● Supplied text:
□ □ □

Page last updated:August 10, 2015
Regular moderate consumption of alcoholic beverages may lower type 2 diabetes risk

New research presented at this year’s European Congress on Obesity in Prague suggests that drinking a glass of red wine each night with dinner in patients with well controlled type 2 diabetes can improve a person’s metabolic profile over two years. The research was carried out by Professor Iris Shai, Ben-Gurion University of the Negev and Professor Meir Stampfer, Harvard School of Public Health.

Recommendations for moderate alcohol consumption remain controversial, especially in the management of type 2 diabetes (T2D). By adding to the relative lack of long-term randomised controlled trials (RCTs) in this area, the authors hoped to expand understanding of its impact. Prof Shai said: “This first long-term large scale alcohol trial suggests that initiating moderate wine intake, especially red-wine, among well-controlled T2D, and as part of healthy diet, is apparently safe and decreases cardiometabolic risk. While the genetic interaction supports specific causal roles for ethanol, the red-wine’s superiority suggests that non-alcoholic constituents of red wine could be having a positive impact”.

□ □ □

● Recorded data:
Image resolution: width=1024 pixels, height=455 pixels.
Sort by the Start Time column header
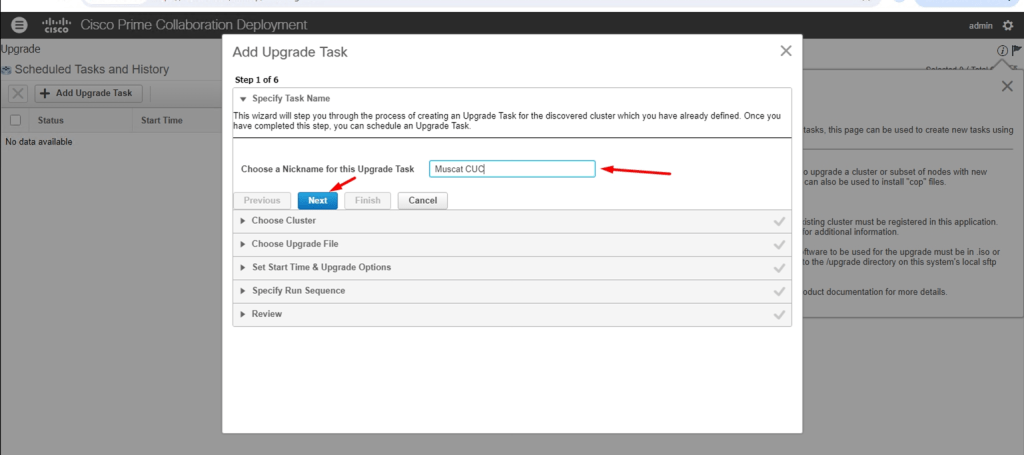click(162, 120)
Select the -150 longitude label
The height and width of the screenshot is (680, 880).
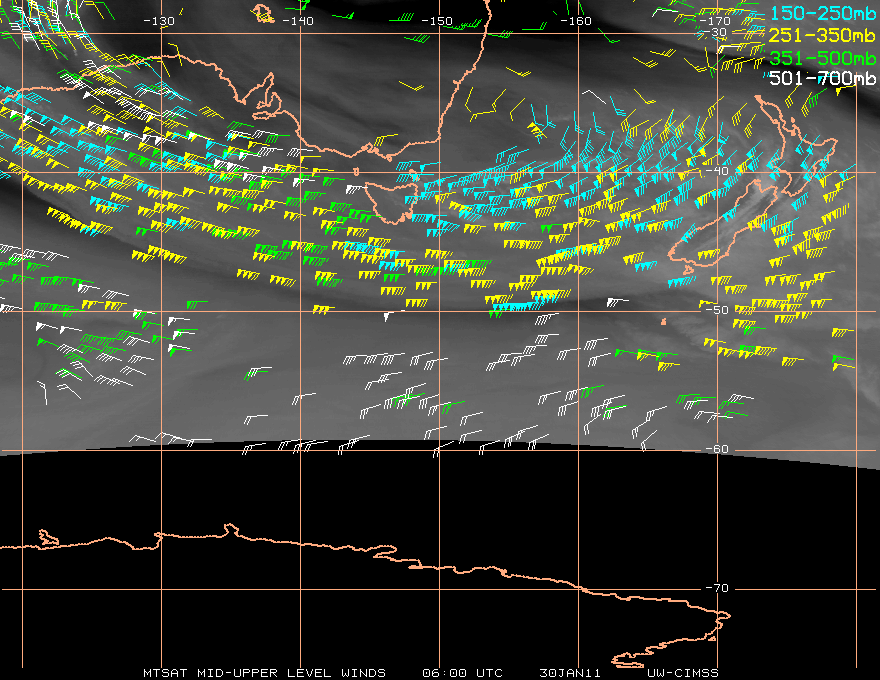pos(437,21)
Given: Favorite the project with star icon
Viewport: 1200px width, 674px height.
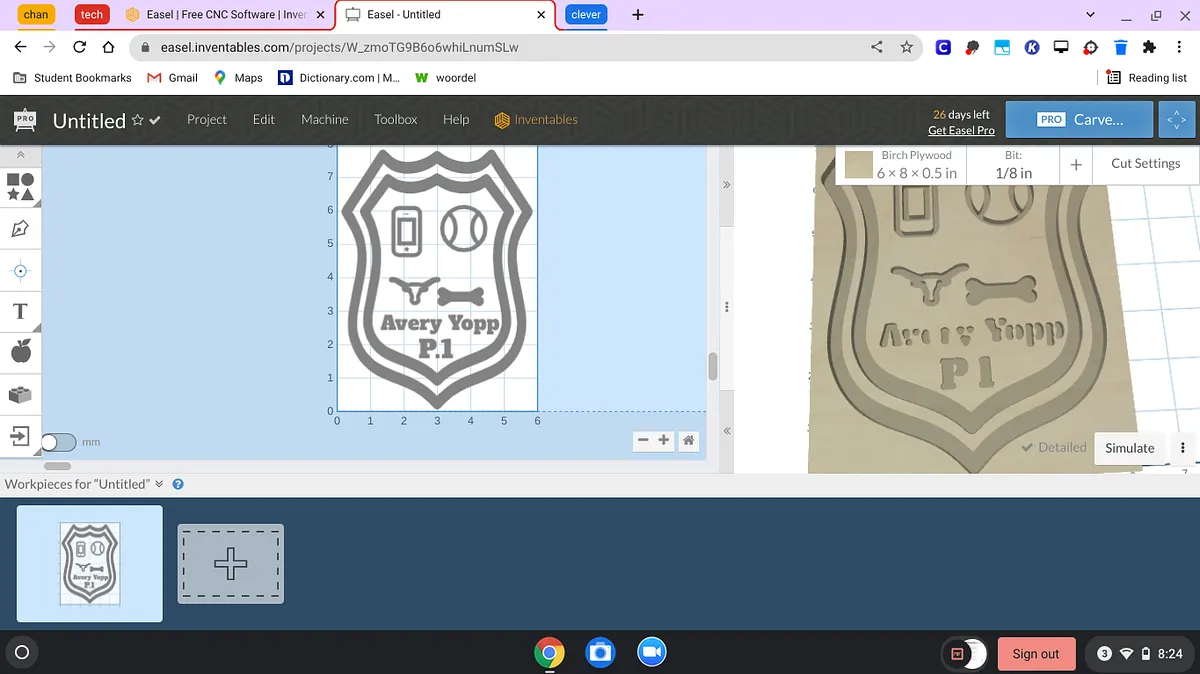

□ □ □

● Tasks to complete:
**1.** In the article on red wine and type 2 diabetes, at which event was the new research presented?
**2.** Pick up the article on red wine and type 2 diabetes after its final sentence and continue writing it.
The rows are not needed for what follows.

● Your responses:
**1.** It was presented at this year's European Congress on Obesity in Prague.

**2.**
“The differences found between red and white wine were opposed to our original hypothesis that the beneficial effects of wine on lipids are mediated predominantly by the alcohol. Yet, the differential effects in patients with the genetic variation for alcohol metabolism on their blood sugar control support a causal role of alcohol on blood sugar control. Thus, genetic profiling may assist in identifying patients with type 2 diabetes in whom moderate wine consumption may induce greater clinical benefit.”

The authors did a 2-year RCT [the two-year CArdiovaSCulAr Diabetes & Ethanol (CASCADE) trial] among 224 controlled diabetes patents, who had been abstaining from alcohol, following a previous 3-month alcohol pilot trial. They kept to a standard Mediterranean diet, not restricted by calories, but were randomised into three groups – those who drank 150 ml of mineral water after dinner, and either white wine or red wine. The trial was performed in Israel, at Ben-Gurion University, by Professor Shai’s research group which is focused on performing longterm dietary randomised controlled trials.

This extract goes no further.